Forward-looking statements, which are based on certain assumptions and describe future plans, strategies, and expectations of the Company, are generally identified by use of the words “plan,” “believe,” “expect,” “intend,” “anticipate,” “estimate,” “project,” or other similar expressions. The Company’s ability to predict results or the actual effects of its plans and strategies, including its merger with Roslyn Bancorp, is inherently uncertain. Accordingly, actual results may differ materially from anticipated results.
The following factors, among others, could cause the actual results of the merger to differ materially from the expectations stated in this presentation: the ability to successfully integrate the companies following the merger, including the retention of key personnel; the ability to effect the proposed restructuring; the ability to fully realize the expected cost savings and revenues; and the ability to realize the expected cost savings and revenues on a timely basis.
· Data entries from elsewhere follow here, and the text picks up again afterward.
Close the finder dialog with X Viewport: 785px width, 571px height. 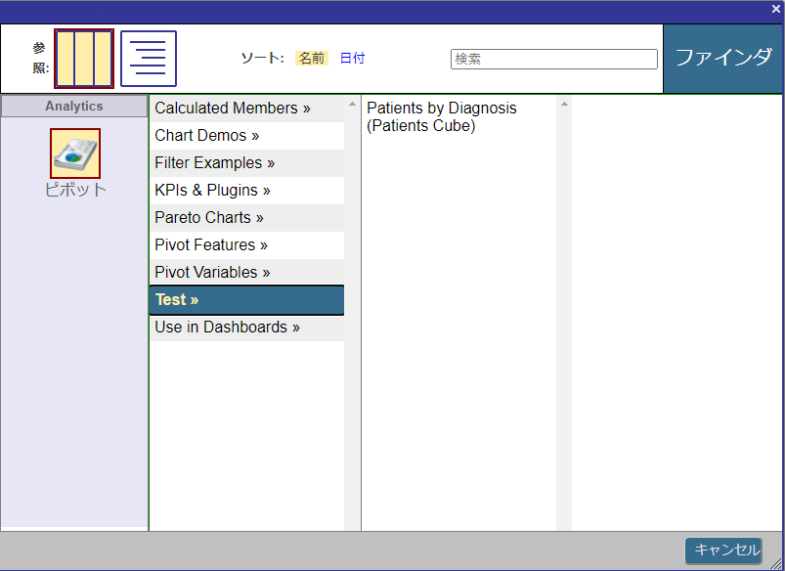pos(775,9)
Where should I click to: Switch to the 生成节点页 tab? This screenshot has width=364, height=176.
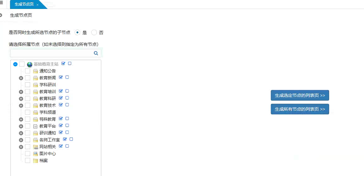point(25,5)
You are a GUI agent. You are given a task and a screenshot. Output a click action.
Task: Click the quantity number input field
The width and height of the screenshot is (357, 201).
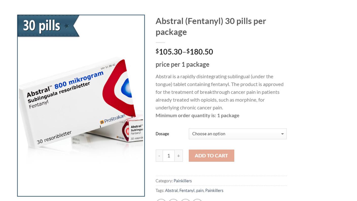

Factors that could have a material adverse effect on the operations of the Company and its subsidiaries include, but are not limited to, changes in general economic conditions; interest rates, deposit flows, loan demand, real estate values, competition, and demand for financial services and loan, deposit, and investment products in the Company’s local markets; changes in the quality or composition of the loan or investment portfolios; changes in accounting principles, policies, or guidelines; changes in legislation and regulation; changes in the monetary and fiscal policies of the U.S. Government, including policies of the U.S. Treasury and the Federal Reserve Board; war or terrorist activities; and other economic, competitive, governmental, regulatory, geopolitical, and technological factors affecting the Company’s operations, pricing, and services.
The Company undertakes no obligation to update these forward-looking statements to reflect events or circumstances that occur after the date on which such statements were made.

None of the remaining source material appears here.